### Exercise tasks
1 > Answer these questions about the passage below on truncated peptide catalysts, one answer per line:
(a) In catalyst 24, what replaces the C-terminal dTyr(tBu)-OMe of ent-2?
(b) Which residue is missing from truncated peptide 25?
(c) What does the abbreviation Boc stand for?
2 > Summarize the passage below on truncated peptide catalysts in two sentences.
┌─ Selected passage
The critical role of the secondary structure, in light of the optimized high-H2O reaction conditions, prompted us to evaluate several truncated peptide-based analogues of catalyst ent-2 under the optimized reaction conditions. The sequential deletion of amino acids from the C-terminal end of the catalyst ent-2 delivers incrementally inferior chemo- and regioselectivity along with reduced reaction efficiency. As shown in Scheme , catalyst 24 wherein the C-terminal dTyr(tBu)-OMe of ent-2 is replaced with a methyl ester (Scheme , entry 2) results in both a significant loss of functional group selectivity (1.3:1.0, epoxide:lactone) and a decrease in control of the migratory aptitude of the BVO products (1.0:14.1; 17:18) in addition to lower levels of conversion. Reminiscent of an observation that emerged in our earlier work that the dPro-Xaa-Pro motif is a crucial sequence element for BVO, truncated peptide 25, which lacks the i + 3 Pro, leads to a further erosion in conversion and chemoselectivity with epoxides 15 and 16 being favored over lactones 17 and 18 (3.3:1.0) and a total loss of control in migratory aptitude with a slight preference toward the “normal” lactone 17 (1.1:1.0; 17:18; Scheme , entry 3). Moreover, deletion of the i + 2 Lys(Boc) residue, where Boc = tert-butyloxycarbonyl, results in further reduced reaction efficiency (Scheme , entry 4) on par with the results of the monomer Boc-Asp(OH)-OMe (Scheme , entry 3). Collectively, these results demonstrate that the selectivity for the BVO reaction and attendant regio- and stereoselectivity are the unambiguous results of interaction of 14 with the peptide catalyst and its complete secondary structure.
└─
┌─ Data extract
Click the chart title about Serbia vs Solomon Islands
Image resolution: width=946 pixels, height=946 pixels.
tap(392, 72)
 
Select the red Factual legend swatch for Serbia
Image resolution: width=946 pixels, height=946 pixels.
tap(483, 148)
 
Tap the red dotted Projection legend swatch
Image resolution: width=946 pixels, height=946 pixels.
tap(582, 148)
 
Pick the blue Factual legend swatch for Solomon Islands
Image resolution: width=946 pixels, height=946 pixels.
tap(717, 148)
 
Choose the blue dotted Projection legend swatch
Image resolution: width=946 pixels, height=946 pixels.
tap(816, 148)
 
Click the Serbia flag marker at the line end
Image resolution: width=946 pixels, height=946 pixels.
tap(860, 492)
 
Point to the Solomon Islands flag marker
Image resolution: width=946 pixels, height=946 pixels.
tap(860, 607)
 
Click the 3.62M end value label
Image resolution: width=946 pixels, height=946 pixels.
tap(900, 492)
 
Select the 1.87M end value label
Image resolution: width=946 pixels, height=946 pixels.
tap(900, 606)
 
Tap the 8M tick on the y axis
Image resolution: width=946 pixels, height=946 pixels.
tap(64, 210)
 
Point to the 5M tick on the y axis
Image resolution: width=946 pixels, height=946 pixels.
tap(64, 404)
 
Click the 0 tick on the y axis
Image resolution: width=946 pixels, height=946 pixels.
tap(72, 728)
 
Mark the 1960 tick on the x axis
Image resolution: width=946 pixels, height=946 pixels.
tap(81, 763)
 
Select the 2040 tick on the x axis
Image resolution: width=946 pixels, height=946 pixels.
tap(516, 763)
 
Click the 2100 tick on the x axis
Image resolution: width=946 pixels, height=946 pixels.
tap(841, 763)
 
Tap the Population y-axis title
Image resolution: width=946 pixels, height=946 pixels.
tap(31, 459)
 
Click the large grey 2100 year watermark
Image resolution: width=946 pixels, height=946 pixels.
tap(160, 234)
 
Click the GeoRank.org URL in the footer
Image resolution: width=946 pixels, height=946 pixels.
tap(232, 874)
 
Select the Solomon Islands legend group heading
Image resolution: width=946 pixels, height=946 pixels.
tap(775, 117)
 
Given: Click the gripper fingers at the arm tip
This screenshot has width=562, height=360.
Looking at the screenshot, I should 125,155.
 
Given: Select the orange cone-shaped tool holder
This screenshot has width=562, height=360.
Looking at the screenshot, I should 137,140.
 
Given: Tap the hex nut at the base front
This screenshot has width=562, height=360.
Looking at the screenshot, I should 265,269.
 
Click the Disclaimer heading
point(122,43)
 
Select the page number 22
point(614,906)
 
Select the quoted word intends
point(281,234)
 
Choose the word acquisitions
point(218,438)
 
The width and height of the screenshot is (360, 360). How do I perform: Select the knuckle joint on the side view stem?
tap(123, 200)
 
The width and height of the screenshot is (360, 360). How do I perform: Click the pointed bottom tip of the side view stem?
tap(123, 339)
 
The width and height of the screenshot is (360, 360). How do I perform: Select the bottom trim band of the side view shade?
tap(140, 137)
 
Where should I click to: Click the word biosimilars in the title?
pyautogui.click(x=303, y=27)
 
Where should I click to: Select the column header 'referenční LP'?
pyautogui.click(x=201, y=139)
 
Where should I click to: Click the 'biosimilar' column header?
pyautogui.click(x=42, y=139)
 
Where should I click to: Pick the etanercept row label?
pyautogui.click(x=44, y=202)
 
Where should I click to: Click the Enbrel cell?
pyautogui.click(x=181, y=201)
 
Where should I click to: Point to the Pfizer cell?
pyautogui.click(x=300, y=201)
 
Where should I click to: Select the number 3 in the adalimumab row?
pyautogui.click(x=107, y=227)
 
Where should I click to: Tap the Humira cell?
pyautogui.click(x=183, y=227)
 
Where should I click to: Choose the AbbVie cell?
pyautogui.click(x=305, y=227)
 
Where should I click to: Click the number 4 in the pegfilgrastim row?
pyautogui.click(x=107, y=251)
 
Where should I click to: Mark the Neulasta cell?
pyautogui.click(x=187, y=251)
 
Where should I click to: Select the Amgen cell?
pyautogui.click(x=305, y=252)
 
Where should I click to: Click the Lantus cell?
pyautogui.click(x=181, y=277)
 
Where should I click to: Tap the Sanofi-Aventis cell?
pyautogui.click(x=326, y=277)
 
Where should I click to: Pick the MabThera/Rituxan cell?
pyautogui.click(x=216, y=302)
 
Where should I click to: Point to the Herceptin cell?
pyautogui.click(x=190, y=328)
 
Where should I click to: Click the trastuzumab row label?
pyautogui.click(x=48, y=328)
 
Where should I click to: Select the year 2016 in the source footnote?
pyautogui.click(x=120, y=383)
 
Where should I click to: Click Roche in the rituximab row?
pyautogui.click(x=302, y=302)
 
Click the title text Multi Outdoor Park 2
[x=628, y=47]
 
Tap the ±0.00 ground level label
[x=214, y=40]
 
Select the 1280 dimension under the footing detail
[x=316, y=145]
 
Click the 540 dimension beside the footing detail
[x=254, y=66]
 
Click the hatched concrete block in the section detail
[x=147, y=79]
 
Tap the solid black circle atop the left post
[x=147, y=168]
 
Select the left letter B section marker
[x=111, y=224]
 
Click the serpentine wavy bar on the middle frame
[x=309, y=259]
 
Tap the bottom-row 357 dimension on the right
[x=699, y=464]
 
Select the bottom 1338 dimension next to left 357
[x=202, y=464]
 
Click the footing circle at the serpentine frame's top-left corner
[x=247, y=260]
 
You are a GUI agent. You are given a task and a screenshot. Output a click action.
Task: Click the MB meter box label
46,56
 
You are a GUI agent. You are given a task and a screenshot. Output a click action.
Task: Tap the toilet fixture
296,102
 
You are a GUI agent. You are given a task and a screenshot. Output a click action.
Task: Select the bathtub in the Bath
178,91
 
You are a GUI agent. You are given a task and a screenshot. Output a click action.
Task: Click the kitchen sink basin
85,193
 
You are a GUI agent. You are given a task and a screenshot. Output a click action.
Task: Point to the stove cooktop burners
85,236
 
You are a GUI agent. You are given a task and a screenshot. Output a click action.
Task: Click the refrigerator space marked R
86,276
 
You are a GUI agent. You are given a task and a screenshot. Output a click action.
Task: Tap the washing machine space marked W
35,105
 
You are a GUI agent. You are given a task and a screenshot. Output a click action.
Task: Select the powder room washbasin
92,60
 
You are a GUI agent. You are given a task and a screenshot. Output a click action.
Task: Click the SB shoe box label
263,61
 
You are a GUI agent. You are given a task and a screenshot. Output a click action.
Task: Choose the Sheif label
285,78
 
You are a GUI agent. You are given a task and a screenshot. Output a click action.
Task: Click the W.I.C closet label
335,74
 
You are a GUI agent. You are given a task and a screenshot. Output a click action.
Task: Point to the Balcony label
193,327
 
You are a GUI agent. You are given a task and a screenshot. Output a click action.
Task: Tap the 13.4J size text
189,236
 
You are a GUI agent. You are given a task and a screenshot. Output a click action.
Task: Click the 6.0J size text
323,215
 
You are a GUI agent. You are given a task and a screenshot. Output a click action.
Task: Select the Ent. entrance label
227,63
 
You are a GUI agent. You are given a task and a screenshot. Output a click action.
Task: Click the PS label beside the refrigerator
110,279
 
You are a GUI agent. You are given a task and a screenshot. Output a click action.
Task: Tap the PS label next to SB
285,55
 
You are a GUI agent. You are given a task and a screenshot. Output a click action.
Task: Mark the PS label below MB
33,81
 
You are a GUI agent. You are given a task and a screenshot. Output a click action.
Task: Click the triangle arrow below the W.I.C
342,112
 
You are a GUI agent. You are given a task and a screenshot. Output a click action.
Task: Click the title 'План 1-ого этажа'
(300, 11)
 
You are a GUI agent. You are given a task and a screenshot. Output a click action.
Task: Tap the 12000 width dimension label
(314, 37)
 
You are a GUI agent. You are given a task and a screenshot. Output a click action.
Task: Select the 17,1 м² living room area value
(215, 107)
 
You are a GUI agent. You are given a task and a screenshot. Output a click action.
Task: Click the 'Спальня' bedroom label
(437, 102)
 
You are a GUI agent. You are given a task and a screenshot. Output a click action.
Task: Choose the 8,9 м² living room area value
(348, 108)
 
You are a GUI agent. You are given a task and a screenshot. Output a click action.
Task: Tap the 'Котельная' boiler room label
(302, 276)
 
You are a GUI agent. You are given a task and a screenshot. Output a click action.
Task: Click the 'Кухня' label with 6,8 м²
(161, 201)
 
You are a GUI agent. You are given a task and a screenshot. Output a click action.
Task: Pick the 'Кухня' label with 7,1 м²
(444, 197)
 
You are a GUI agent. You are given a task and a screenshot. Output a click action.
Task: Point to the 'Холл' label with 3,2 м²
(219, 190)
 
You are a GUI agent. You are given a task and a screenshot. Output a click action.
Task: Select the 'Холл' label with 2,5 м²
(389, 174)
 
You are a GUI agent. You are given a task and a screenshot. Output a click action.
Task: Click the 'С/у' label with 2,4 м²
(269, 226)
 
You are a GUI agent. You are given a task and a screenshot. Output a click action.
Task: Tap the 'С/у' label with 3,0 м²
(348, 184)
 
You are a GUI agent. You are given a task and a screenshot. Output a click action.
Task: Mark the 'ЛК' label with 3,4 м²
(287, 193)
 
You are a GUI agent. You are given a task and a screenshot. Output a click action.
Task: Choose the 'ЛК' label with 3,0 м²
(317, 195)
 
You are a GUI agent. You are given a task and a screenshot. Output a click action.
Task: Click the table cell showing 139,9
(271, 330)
└─
### Solutions per task
1 >
(a) A methyl ester
(b) The i + 3 Pro
(c) tert-butyloxycarbonyl

2 > Removing amino acids one at a time from the C-terminal end of catalyst ent-2 gave progressively worse chemo- and regioselectivity and lower reaction efficiency, and deleting the i + 2 Lys(Boc) residue brought efficiency down to the level of the monomer Boc-Asp(OH)-OMe. These results show that the selectivity of the BVO reaction comes from the interaction of 14 with the peptide catalyst and its complete secondary structure.